II.               A thing is called finite after its kind, when it can be limited by another thing of the same nature; for instance, a body is called finite because we always conceive another greater body. So, also, a thought is limited by another thought, but a body is not limited by thought, nor a thought by body

— a somniferous mix of torpor and bewilderment would overtake me. Many I admired admired Spinoza – Marx, Nietzsche, Freud, George Eliot, Flaubert, I.B. Singer, Santayana, Einstein, to name a few; no doubt he was the real deal, but oy, I would never be that smart. Besides (I growled in my defense), wasn’t the purpose of language to convey intelligence pleasantly to the reasonably intelligent? If the foregoing (which continues in this vein) was pleasant, I’d eat my hat.

Then the friend of a friend wrote a little book about Spinoza – in simple English – which I thought I’d sample. In preparation for the book, I consulted quotation compendiums for Spinoza’s best bits. Here were sentences I really liked, even though the guy’s paragraphs defeated me. Sentences are invitations, not arguments. They invite you to react – true or false, agree or disagree? They may reveal aspects of a speaker’s character in a flicker. Some of Spinoza’s sentences spoke to me, as his pages hadn’t. Excerpts transformed Spinoza into Bento, a pal. I arranged a selection of his sentences into a sort of bouquet. Maybe I would never “get” Spinoza; but now I could at least sniff him, pondering what he meant.

I can’t really tell you about Spinoza’s philosophy – what he thought, where he fits, his influence: I’ve neither the standing nor the understanding. Abstract dissections of truth never enticed me. The thinkers I’ve loved – Montaigne, Dr. Johnson, Thoreau, Santayana – wrote more melodically than methodically. I loved them as much for their sound as their soundness.

I can tell you, though, about my new friend.

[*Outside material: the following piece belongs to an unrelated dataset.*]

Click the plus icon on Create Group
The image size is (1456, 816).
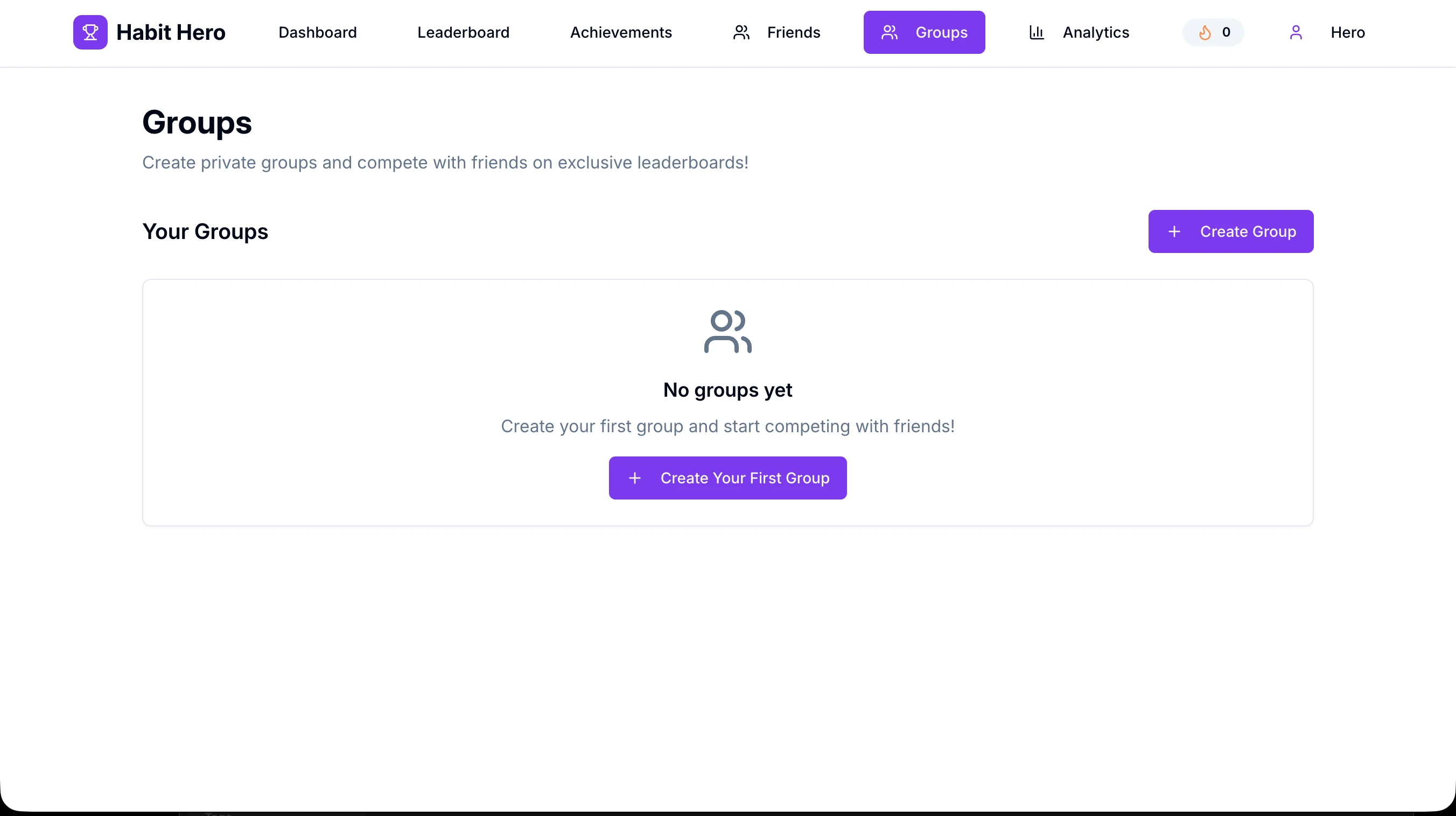pyautogui.click(x=1174, y=231)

New friends come less frequently in later years. One already possesses more than one can keep up with. What a surprise, then, in my eighth decade, to observe myself sidling into intimacy – not with a living chum, but with one more alive, complex, quivering than most we meet; who had time for me, to prod, suggest, engage; in whose published utterances I could detect an incompletion beckoning.

I commenced our acquaintance with Wiki and other handy summarizers to get the gist – in newsroom lingo, the nut graf. Next stop, quote compilers who excavate from dense texts palatable pellets. I read the little book by my friend’s friend – bless his concision; consulted my pal Santayana, who never wastes words (“Spinoza is one of those great men whose eminence grows more obvious with the lapse of years. Like a mountain obscured at first by its foothills, he rises as he recedes”). Gradually, an impression formed in mind not of a prodigious professor lecturing, but of a modest, self-effacing, meek soul, the gentlest of gentlemen, alone but not lonely, affable, polite, wondering.

Who could not love such a voice!

The highest activity a human being can attain is learning for understanding, because to understand is to be free.

I do not know how to teach philosophy without becoming a disturber of the peace.

No matter how thin you slice it, there will always be two sides.

If you want the present to be different from the past, study the past.

I was hooked – by a Spinoza extrapolated from a few shavings. Who else can we love but our dream of someone? Only humans fall in love because only humans imagine. “What Paul says about Peter tells us more about Paul than about Peter,” said Spinoza.

This is the second of seven reflections on my new pal.